Other than unsubscribing the worst offenders from your Facebook feed, what is a Christian to do? I take counsel from Paul’s wise words to Timothy in what most scholars consider his last epistle from jail, written nearly two thousands years ago.
In 2Timothy 2, especially starting in verse 14, here are some of Paul’s words that we can take to heart and apply in very real ways in 2012:
Stop fighting. Period. There is not much to add to Paul’s words in verse 14: “Remind everyone about these things, and command them in God’s presence to stop fighting over words. Such arguments are useless, and they can ruin those who hear them.” May we never put more emphasis on where we disagree than on what we have in common.
Never attack other people, regardless of how strongly you feel about a given topic. I cannot deny that some of the issues at stake in this election will have massive consequences on the world stage. Nevertheless, we are called as believers to be respectful and kind. Hear Paul’s counsel again from verses 16-17: “Avoid worthless, foolish talk that only leads to more godless behavior. This kind of talk spreads like cancer, as in the case of Hymenaeus and Philetus.”

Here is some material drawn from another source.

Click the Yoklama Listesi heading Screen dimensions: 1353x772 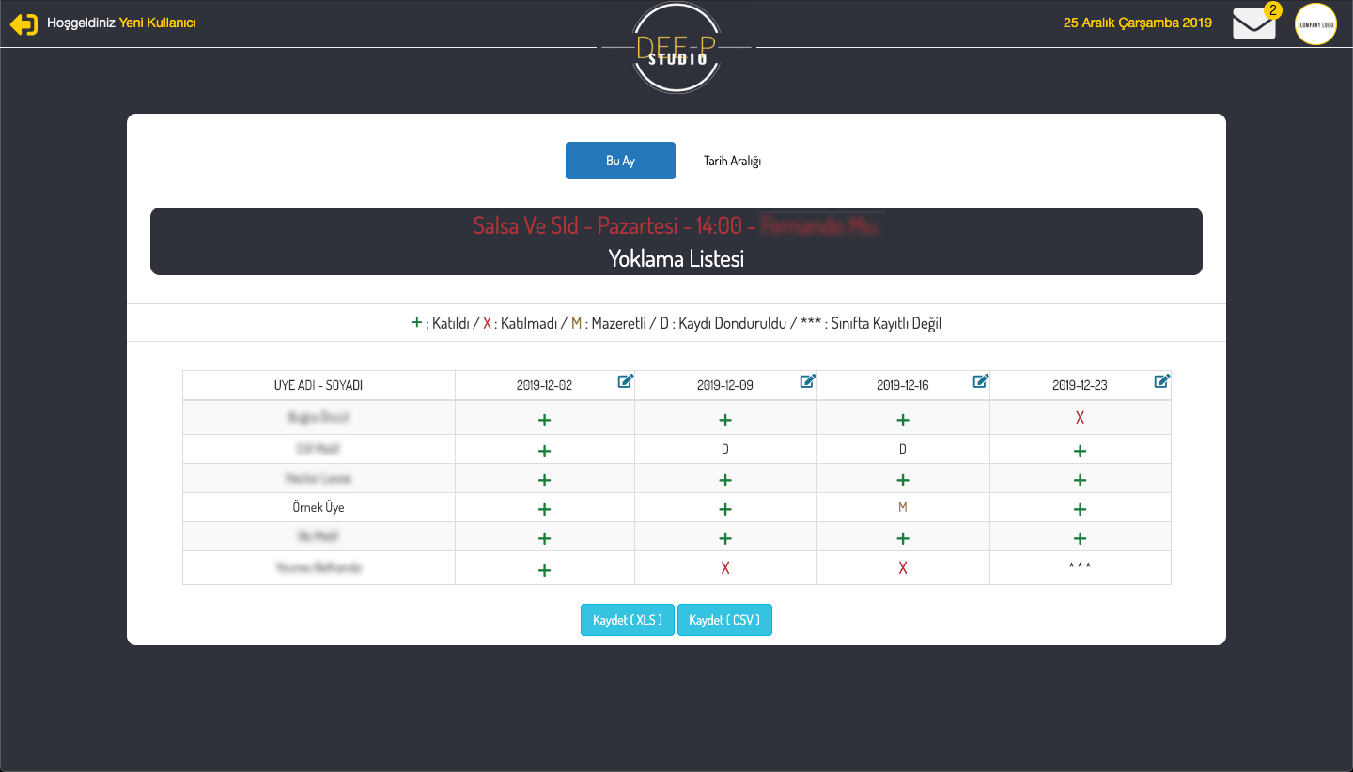[x=676, y=259]
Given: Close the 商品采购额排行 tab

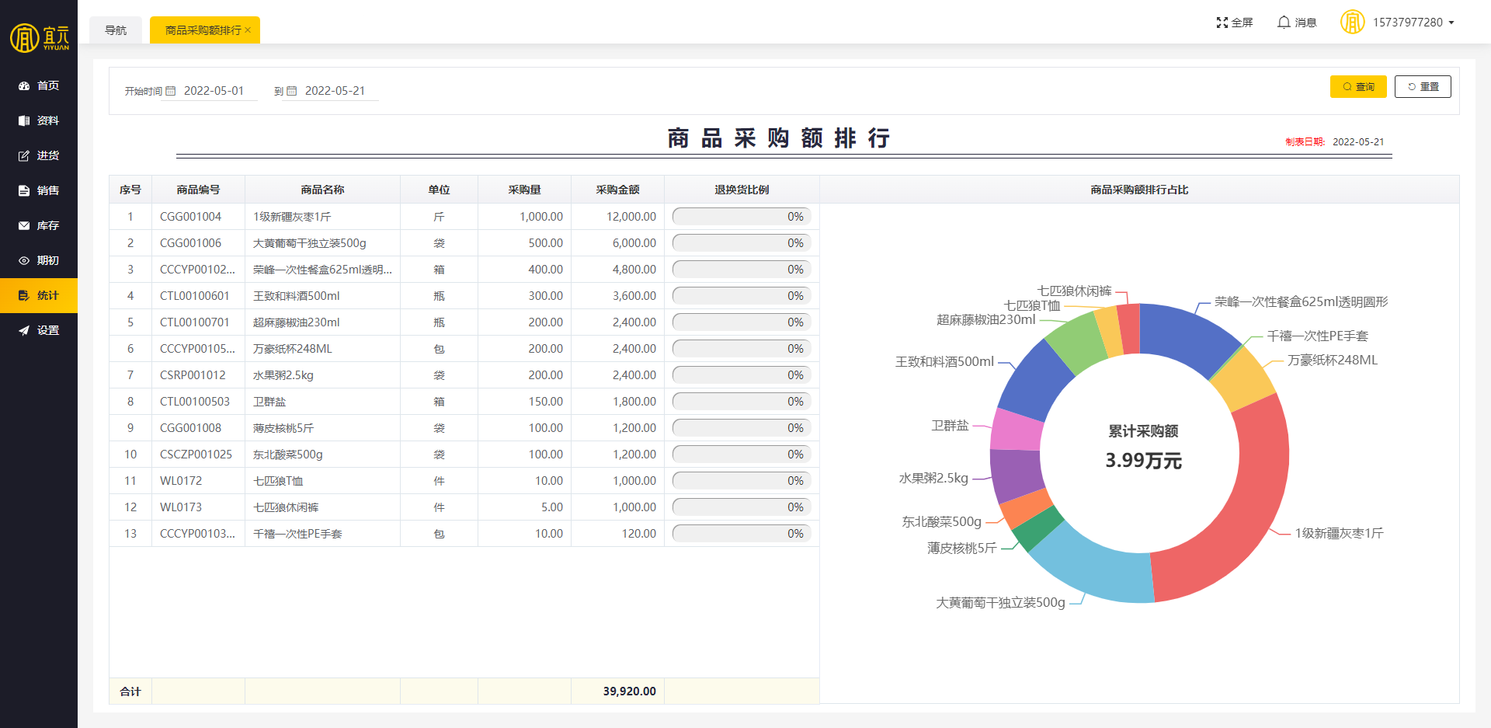Looking at the screenshot, I should point(248,30).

Pray for God to change hearts. Rather than debate and argue and post yet another toxic article on your Facebook, listen to these words: “A servant of the Lord must not quarrel but must be kind to everyone, be able to teach, and be patient with difficult people. Gently instruct those who oppose the truth. Perhaps God will change those people’s hearts, and they will learn the truth.” (verses 24-25).
Don’t get me wrong – I really cared about this election. In fact, I voted early through my absentee ballot. But at the end of the day, I want to live out these words that John Wesley frequently quoted from Augustine: “In essentials, unity; in non-essentials, liberty; in all things, charity.”